The next step is about meeting that character. You’ll practice how they speak, and hold conversations. Put simply you write a conversation between yourself and the character. It can be about anything; maybe something you found it in their interview or maybe just a pointless ramble about the weather. This exercise will help you to develop their speech. Do they use simple or complex language, swear, ‘umm’ and ‘arr’ a lot, these are the type of things you will need to think about in here.
It’s possible to have multiple characters in the conversation but I would suggest only involving one character at a time initially to make sure that you don’t get mixed character personalities.
Once you feel comfortable with your characters, you can write more conversations between multiple characters. You can use these more complex conversations to test out any animosities your characters may have, or flirtatious mannerisms.
Make them Squirm
Now you know what your characters look like and how they talk, it’s time to see how they would act. Take your freshly voiced character and send them somewhere. The situation you put them in can be as mundane or as bizarre as you want. Though I find the more bizarre and out-of-place the situation the more it will tell you about their character. Plus, I find those situations a hell of a lot more interesting to write.
If I was writing a character for a cyberpunk dystopian world, I would send them to Sesame Street. A character from an Elizabethan romance novel could be sent to the Playboy mansion in the 1980’s and so on. Put your characters on edge, make them squirm, wriggle, vomit and give them head-aches. Write about their thoughts, and actions in these bizarre situations. You don’t have to write a lot, and it doesn’t have to be well written, with perfect spelling and grammar etc. This is mainly for you. Throw in conversations if you can, to help gel the ideas you had in Stage 2.
Get them drunk
Now we’re getting to the real, eye-openers for your character. I strongly believe that you can truly get to know someone when they’re drunk. You might not like what you see but chances are that intoxicated, vomiting, horny, and silly crying blob in the corner is that true person once you strip away all their inhibitions and defences.

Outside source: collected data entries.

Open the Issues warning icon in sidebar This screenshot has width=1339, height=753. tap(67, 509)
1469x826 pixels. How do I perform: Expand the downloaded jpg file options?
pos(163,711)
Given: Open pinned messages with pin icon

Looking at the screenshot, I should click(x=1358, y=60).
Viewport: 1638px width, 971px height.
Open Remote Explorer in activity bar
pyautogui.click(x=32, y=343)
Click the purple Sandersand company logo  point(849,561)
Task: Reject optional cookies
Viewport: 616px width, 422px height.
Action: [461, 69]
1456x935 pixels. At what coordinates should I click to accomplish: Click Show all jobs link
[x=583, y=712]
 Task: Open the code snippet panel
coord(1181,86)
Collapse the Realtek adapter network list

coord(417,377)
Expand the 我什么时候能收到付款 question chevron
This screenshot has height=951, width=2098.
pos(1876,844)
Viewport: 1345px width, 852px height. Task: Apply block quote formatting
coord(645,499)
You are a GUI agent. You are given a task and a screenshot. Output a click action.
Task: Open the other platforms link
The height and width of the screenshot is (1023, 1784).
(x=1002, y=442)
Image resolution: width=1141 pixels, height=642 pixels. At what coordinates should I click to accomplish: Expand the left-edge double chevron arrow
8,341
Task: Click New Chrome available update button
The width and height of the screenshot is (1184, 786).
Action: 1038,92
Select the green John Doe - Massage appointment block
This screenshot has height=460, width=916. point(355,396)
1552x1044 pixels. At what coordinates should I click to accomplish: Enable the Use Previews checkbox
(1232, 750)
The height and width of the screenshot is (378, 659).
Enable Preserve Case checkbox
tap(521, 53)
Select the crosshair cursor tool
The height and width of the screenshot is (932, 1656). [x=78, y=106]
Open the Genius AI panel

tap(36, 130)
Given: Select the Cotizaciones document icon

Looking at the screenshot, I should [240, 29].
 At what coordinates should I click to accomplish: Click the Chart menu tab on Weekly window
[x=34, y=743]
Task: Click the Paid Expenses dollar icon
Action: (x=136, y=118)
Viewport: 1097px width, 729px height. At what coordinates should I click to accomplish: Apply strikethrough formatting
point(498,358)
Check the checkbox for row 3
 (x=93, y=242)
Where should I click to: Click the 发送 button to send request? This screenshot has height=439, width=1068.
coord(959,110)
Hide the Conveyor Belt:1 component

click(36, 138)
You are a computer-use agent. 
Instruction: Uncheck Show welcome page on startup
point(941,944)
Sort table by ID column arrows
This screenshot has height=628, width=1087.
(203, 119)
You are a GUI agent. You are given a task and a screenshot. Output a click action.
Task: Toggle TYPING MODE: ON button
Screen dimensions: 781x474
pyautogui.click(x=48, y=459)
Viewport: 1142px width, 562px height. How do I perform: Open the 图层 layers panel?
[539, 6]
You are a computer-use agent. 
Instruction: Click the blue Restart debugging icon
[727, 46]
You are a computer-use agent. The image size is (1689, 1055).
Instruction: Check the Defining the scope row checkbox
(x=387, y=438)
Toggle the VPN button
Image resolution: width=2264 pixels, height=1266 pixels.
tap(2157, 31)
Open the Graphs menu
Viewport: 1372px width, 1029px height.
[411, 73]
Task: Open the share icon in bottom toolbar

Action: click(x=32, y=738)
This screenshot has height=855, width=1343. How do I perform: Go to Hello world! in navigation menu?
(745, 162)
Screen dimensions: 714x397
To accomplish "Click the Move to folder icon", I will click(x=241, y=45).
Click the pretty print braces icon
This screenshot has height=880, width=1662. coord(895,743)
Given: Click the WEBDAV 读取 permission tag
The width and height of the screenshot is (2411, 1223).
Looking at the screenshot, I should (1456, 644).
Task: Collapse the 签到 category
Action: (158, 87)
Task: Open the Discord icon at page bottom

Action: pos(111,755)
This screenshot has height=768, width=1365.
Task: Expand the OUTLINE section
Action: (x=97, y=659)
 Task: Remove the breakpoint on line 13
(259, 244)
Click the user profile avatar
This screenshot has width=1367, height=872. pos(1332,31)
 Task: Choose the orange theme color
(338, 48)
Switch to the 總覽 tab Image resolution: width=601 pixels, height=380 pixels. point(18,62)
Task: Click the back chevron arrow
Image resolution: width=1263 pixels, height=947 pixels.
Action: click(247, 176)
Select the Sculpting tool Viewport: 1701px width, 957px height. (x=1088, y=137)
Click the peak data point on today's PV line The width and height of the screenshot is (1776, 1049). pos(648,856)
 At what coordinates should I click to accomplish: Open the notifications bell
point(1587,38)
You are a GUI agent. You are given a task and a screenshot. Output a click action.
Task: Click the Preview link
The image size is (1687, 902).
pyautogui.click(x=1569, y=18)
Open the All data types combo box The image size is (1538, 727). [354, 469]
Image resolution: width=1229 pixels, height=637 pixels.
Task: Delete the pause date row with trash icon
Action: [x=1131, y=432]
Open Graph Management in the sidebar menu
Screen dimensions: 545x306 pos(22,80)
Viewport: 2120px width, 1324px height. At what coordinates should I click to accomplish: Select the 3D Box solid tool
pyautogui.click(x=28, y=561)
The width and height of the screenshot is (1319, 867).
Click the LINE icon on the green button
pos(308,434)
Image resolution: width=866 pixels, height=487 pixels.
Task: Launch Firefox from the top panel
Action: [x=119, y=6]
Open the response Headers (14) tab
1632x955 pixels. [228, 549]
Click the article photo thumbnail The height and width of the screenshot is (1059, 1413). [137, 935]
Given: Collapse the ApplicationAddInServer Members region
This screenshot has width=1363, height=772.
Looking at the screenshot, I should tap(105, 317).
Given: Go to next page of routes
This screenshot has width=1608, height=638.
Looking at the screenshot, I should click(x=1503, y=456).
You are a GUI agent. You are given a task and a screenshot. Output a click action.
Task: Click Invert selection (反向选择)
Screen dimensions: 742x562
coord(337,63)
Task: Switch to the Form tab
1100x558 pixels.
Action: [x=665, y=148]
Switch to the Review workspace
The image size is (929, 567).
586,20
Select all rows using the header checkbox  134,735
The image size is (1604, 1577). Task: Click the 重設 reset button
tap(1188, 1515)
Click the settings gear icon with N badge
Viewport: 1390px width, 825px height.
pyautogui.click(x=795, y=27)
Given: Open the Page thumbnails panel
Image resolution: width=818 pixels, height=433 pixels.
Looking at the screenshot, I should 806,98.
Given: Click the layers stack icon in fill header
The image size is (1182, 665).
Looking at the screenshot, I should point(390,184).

So that’s what you’re going do to your character, you’re going to Jägerbomb them half way to the next century. You’re going to take them just before they pass out from alcohol poisoning and see what they do. Will they try to hump everything in sight, will they attempt to fight with the barman over the cricket scores, maybe they’ll just cry by themselves in the corner over the person’s death they never got over.
This may never come out in your story, but you’ll be surprised how often alcohol features in novels somewhere. It makes our characters just that bit less reserved and a lot more interesting to both write and read about.
In Stage 5, you’re going to kill your characters. Don’t worry it’s not permanent, they’ll be up and running about before you know it. This stage is for taking them to their emotional extremes and nothing does that like getting killed, and you’re going to write about it. When you kill your characters make it slow enough for them to have last words. There’s no point decapitating your characters, for example. You can’t get detailed character insight from the sound of someone’s head falling off. Instead, make them terminally ill in bed, or shot in the stomach. You want to kill them in such a way that it gives them enough time to curse the thing that killed them or list their regrets. Will they finally tell their family how much they love them after so many years of being closed off? Maybe their last act on this earth would be to kill the person who killed them.
As with the other stages, don’t worry too much about structure and grammar.
So there you have it, after going through these five stages you should know your character as well as any family member. Actually you’ll know your characters better; you can’t go around killing members of your own family after all. Well I suppose you can but it’s heavily frowned upon.